### [To do]
Write out all the data again, exactly as shown.

### [Available data]
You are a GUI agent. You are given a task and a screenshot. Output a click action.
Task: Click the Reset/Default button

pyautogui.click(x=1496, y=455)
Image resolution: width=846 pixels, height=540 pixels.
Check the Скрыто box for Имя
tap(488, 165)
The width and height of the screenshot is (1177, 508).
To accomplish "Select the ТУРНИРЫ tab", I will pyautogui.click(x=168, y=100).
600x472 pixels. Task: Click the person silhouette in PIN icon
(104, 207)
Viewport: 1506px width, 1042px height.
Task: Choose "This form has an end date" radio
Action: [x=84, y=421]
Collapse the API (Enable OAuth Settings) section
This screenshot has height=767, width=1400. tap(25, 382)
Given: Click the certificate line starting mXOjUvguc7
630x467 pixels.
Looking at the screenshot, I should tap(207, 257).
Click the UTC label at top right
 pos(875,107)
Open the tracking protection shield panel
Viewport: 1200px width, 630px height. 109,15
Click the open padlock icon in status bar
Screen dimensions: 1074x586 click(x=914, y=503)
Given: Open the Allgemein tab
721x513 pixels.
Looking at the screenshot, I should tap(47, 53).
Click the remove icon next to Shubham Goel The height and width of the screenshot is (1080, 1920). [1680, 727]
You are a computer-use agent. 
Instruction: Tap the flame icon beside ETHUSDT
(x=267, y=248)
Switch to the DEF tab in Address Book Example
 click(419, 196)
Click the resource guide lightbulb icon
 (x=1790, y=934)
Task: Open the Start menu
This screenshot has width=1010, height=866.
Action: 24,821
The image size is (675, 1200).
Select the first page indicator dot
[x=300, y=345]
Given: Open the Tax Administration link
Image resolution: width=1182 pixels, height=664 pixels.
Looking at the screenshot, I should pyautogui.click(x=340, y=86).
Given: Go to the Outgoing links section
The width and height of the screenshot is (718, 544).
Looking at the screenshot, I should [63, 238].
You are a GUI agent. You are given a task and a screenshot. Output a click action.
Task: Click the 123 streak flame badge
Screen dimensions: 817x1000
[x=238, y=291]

### [Final answer]
You are a GUI agent. You are given a task and a screenshot. Output a click action.
Task: Click the Reset/Default button

pyautogui.click(x=1496, y=455)
Image resolution: width=846 pixels, height=540 pixels.
Check the Скрыто box for Имя
tap(488, 165)
The width and height of the screenshot is (1177, 508).
To accomplish "Select the ТУРНИРЫ tab", I will pyautogui.click(x=168, y=100).
600x472 pixels. Task: Click the person silhouette in PIN icon
(104, 207)
Viewport: 1506px width, 1042px height.
Task: Choose "This form has an end date" radio
Action: [x=84, y=421]
Collapse the API (Enable OAuth Settings) section
This screenshot has height=767, width=1400. tap(25, 382)
Given: Click the certificate line starting mXOjUvguc7
630x467 pixels.
Looking at the screenshot, I should tap(207, 257).
Click the UTC label at top right
 pos(875,107)
Open the tracking protection shield panel
Viewport: 1200px width, 630px height. 109,15
Click the open padlock icon in status bar
Screen dimensions: 1074x586 click(x=914, y=503)
Given: Open the Allgemein tab
721x513 pixels.
Looking at the screenshot, I should tap(47, 53).
Click the remove icon next to Shubham Goel The height and width of the screenshot is (1080, 1920). [1680, 727]
You are a computer-use agent. 
Instruction: Tap the flame icon beside ETHUSDT
(x=267, y=248)
Switch to the DEF tab in Address Book Example
 click(419, 196)
Click the resource guide lightbulb icon
 (x=1790, y=934)
Task: Open the Start menu
This screenshot has width=1010, height=866.
Action: 24,821
The image size is (675, 1200).
Select the first page indicator dot
[x=300, y=345]
Given: Open the Tax Administration link
Image resolution: width=1182 pixels, height=664 pixels.
Looking at the screenshot, I should pyautogui.click(x=340, y=86).
Given: Go to the Outgoing links section
The width and height of the screenshot is (718, 544).
Looking at the screenshot, I should [63, 238].
You are a GUI agent. You are given a task and a screenshot. Output a click action.
Task: Click the 123 streak flame badge
Screen dimensions: 817x1000
[x=238, y=291]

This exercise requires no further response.